Economics, U.S. Economy

Young people and the economy

Image Credit: Shutterstock

Image Credit: Shutterstock

College seniors face a tough job market. Unfortunately, the job prospects for a college senior today aren’t much different than they were four years ago. I have a piece out in The Blaze on this topic:

Obama’s policies have weakened our economy, and the opportunities for graduating seniors are not getting better. Ask today’s college senior who voted for Obama in 2008 how strong their job prospects are, and their answer will be virtually unchanged to a college senior’s answer four years ago—not strong at all.

College seniors faced a tough job market in January 2009 as unemployment for adults ages 20-24 was 12.4 percent and rose to 15 percent by the May 2009 graduation season.

The high school seniors who watched Obama’s inauguration four years ago are now college seniors who will enter an economy that remains sluggish. For today’s adults ages 20-24, the unemployment rate stands at 13.7 percent.

This doesn’t give much hope to the young voter who assumed that four years of Obama would make their job prospects better.

Many college students are rightly concerned about the state of our economy and how it will impact their career opportunities after graduation.

7 thoughts on “Young people and the economy

  1. “Obama’s policies have weakened our economy, and the opportunities for graduating seniors are not getting better.”

    Yeah, there was SO much more opportunity out there when we were losing 700,000 jobs per month after you got done with it.

    Unreal…..

  2. Obama’s policies sure do have a lot to do with the weakness of the recovery, but it is not the only reason college seniors are having trouble finding jobs.

    Probably one of the largest issues is the skills gap. Manufacturing and engineering has lots of job openings, but not enough applicants to fill them. Conversely, the US has an over-abundance of business majors, English majors, Sociologists, and the like. The demand just simply isn’t there for these skills.

    • “Probably one of the largest issues is the skills gap. Manufacturing and engineering has lots of job openings, but not enough applicants to fill them.”

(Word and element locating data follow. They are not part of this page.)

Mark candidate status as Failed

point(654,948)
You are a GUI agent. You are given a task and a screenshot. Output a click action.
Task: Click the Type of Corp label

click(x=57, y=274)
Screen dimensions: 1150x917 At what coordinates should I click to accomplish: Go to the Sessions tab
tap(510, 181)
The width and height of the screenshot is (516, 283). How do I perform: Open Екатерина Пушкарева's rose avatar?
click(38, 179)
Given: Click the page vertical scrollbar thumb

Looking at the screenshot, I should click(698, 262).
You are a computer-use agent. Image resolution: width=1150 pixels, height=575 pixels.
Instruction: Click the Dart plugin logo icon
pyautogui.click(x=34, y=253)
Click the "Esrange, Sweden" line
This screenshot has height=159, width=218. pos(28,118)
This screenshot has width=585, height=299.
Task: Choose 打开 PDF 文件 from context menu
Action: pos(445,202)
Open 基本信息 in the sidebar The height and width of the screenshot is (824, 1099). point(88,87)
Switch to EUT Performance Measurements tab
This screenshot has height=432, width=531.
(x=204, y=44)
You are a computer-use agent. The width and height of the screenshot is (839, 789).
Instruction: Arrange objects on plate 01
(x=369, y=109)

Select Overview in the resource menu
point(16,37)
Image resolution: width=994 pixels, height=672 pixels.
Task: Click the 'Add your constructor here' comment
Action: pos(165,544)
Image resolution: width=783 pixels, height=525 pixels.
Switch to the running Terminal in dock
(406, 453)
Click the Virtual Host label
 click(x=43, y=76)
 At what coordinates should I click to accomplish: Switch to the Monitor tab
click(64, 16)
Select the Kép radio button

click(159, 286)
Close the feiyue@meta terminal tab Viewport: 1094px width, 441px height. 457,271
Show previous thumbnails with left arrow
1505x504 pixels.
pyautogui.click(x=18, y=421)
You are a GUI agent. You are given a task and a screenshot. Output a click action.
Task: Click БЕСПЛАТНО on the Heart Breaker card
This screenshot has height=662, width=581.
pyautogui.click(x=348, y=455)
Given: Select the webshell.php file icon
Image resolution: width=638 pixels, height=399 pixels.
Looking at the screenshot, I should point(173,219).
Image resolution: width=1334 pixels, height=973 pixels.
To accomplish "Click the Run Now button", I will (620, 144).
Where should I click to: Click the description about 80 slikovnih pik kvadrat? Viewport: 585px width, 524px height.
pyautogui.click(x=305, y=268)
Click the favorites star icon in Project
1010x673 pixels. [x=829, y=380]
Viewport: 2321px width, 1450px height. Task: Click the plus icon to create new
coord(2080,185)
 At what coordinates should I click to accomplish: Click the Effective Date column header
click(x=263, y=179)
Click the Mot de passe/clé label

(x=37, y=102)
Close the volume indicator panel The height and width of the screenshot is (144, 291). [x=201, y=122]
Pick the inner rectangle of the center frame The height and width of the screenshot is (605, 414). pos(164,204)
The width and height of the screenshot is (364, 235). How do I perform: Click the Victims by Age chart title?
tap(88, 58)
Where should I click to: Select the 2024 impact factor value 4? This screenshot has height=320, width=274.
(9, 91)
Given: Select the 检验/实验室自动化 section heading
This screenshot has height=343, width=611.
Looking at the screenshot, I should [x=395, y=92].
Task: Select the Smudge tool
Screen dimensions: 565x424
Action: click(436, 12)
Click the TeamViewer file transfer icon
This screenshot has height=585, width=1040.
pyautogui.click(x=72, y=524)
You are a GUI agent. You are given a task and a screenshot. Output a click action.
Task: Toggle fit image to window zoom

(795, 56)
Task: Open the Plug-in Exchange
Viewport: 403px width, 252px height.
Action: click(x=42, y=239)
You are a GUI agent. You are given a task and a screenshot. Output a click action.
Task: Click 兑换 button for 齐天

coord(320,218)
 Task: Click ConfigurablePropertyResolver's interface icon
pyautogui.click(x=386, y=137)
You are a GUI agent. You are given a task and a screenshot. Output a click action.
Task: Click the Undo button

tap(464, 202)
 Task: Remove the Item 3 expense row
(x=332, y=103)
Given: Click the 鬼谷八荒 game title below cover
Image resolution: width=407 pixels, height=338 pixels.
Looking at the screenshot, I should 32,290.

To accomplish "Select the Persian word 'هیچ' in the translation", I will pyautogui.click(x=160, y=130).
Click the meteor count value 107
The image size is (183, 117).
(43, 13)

      This is an oft repeated meme, and I never quite believed it. If manufacturers bemoan the lack of skills in candidates, they should train them themselves. It’s not exactly a new idea. Someone has to learn these trades somehow, and college may not be the place for it.

      But a recent article I saw gave what is probably the real reason for this “mismatch.” The companies just don’t want to pay what these skills are worth. They are trying to lowball their labor costs.

      • “They are trying to lowball their labor costs.”

        Just like every company and employer in human history since the dawn of economic transactions. Yet it’s only (apparently) become a Serious Problem in the last ten years…. somehow.

        To the other point… I’m an architect, in a firm with both architects and engineers. I can train someone to perform the basic skills associated with my profession (drafting, scheduling, etc.). I cannot train them into work ethic, problem solving, critical thinking, or abstract conceptualizing, all of which are required to ever become more than a ‘CAD monkey’. Someone with the latter skillset is worth FAR more to me and my company than someone without, and no number of people without those skills will make up for the lack of someone with those skills.

        • “Just like every company and employer in human history since the dawn of economic transactions. Yet it’s only (apparently) become a Serious Problem in the last ten years…. somehow.”

          It’s become a problem since the recession began. You should see how newly minted law associates are outraged at the offers they’re getting, while they dreamed of getting an easy six figure entry fee when they decided to take up law as a professions. The “Big Law” firms are no longer gateways to riches for young grads.

          A surfeit of labor will bring wages down. And between the shedding of manufacturing jobs, the unchecked levels of illegal immigration, and the financial crisis, wages and opportunities are stagnating, skills or no skills.

        • To answer your second point: “I cannot train them into work ethic, problem solving, critical thinking, or abstract conceptualizing, all of which are required to ever become more than a ‘CAD monkey’.”

          This is a matter of talent, not training. I know plenty of “book smart” people in my business- they pass every test, hold several certifications- but you have to have a “touch” or some “soul” for the job, and the market, or they’re worthless. That comes from within.

          I’ve gotten into flame wars with Wharton grads over the housing issue- I have to walk them through the most basic understanding of credit metrics that they should already understand. I don’t know why, but some of these people are utterly clueless on these basic lending precepts.

  3. Millennials will become the Lost Generation. We need a pro-growth agenda (3-1/2 to 4% growth in GDP). I worked all through the ’60′s — quite a different time that what young folks face today. You can check my blog, Economics Without The B.S. and look at the real GDP growth we had in the ’60′s with one Government deficit after another and debt/GDP being reduced throughout the decade. We could do a lot better for the younger ones. We have really let them down by pushing a status quo agenda.